Detailed Description
To provide appropriate care for persons living with dementia (PLWDs) in the community, their needs (met, unmet, and latent) and that of their caregivers must be understood holistically. Local studies have yet to comprehensively examine the experiences of community dwelling older persons living with moderate to severe dementia and their caregivers, and the impact of an integrated community model of health care and psychosocial support. This study adopts a mixed-method approach to needs assessment and programme evaluation using qualitative in-depth interviews and quantitative surveys administered to participants assigned to control and intervention groups. The Hua-Mei Dementia Care System (HMDCS) is a programme that aims to empower and support both PLWDs and their caregivers through personalised care management, dementia-specific education, and cognitive training. The HMDCS addresses the multifaceted challenges faced by PLWD-caregiver dyads such as behavioural problems, psychological distress, lack of social participation, stigma, communication barriers, financial strain, and insufficient social support. The study aims are to: 1. Explore the perceptions, behaviours, and underlying motivators and inhibitors of PLWDs, their caregivers, and members of the community 2. Assess the health, social, psychological, and emotional needs of community dwelling PLWDs and their caregivers 3. Evaluate the effectiveness of the programme in reducing cognitive and functional decline, caregiver burden, as well as improving self-reported health status, social wellbeing, and quality of life of PLWD-caregiver dyads
Investigators
Angelique Chan
Executive Director
Duke-NUS Graduate Medical School
Eligibility Criteria
Inclusion Criteria
- •60 years of age and above.
- •Singapore citizens or permanent residents.

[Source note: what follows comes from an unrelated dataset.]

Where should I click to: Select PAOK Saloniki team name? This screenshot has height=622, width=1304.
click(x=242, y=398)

- •Lives within catchment area of Whampoa Constituency
- •Screened positively for cognitive impairment (MMSE score of 15 and above)
- •PLWDs must have a primary caregiver.
- •Caregivers must be 21 years of age and above.
Exclusion Criteria
- •PLWDs without a caregiver
Outcomes
Primary Outcomes
Change from baseline in health-related quality of life at week 24.

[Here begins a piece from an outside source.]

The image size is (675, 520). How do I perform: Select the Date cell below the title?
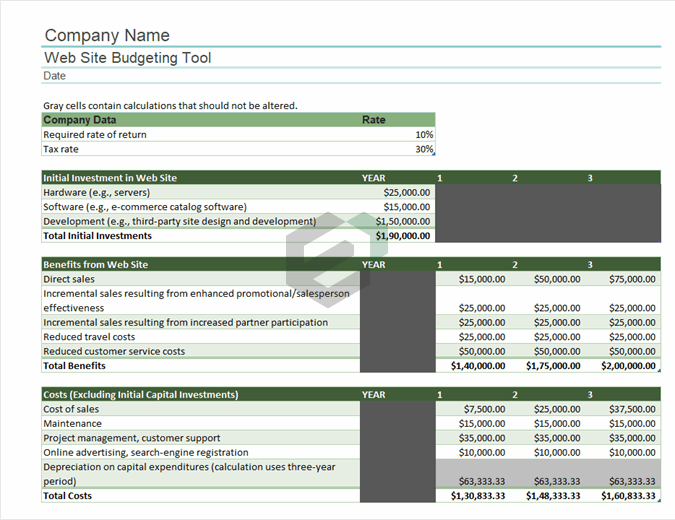55,76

Time Frame: Baseline, Week 24
Euro-Qol-5D- EQ5D is a commonly used 5-item scale to measure health-related quality of life.
Change from baseline in cognitive impairment at week 24.
Time Frame: Baseline, Week 24
Mini-Mental State Examination is a 30-point test to screen for cognitive impairment. Scores ranging from 20 to 26 indicate some cognitive impairment, 10-19 indicate moderate to severe cognitive impairment and below 10 indicate very severe cognitive impairment.
Change from baseline in caregiver stress and burden at week 24.
Time Frame: Baseline, Week 24
Zarit Burden Interview is a 22-item instrument for measuring the caregiver's perceived burden of providing care. Questions focus on caregiver's health, psychological well-being, finances, social life and relationship between the caregiver and the PLWD.
Change from baseline in memory and behaviour problems at week 24.
Time Frame: Baseline, Week 24
Revised Memory and Behavior Problems Checklist is a 24-item (scored on a scale of 0-4) caregiver-report to measure behavioral problems in PLWDs. The items can be summed as a total score and 3 subscale scores in the domains of memory, depression, and disruptive behaviors. Parallel scores for caregiver reaction are also obtained. Such disruptive and challenging behaviors undermine quality of life in PWDs and place both an emotional and financial burden on their caregivers.
Secondary Outcomes
- Cost-effectiveness of intervention(Baseline, Week 24)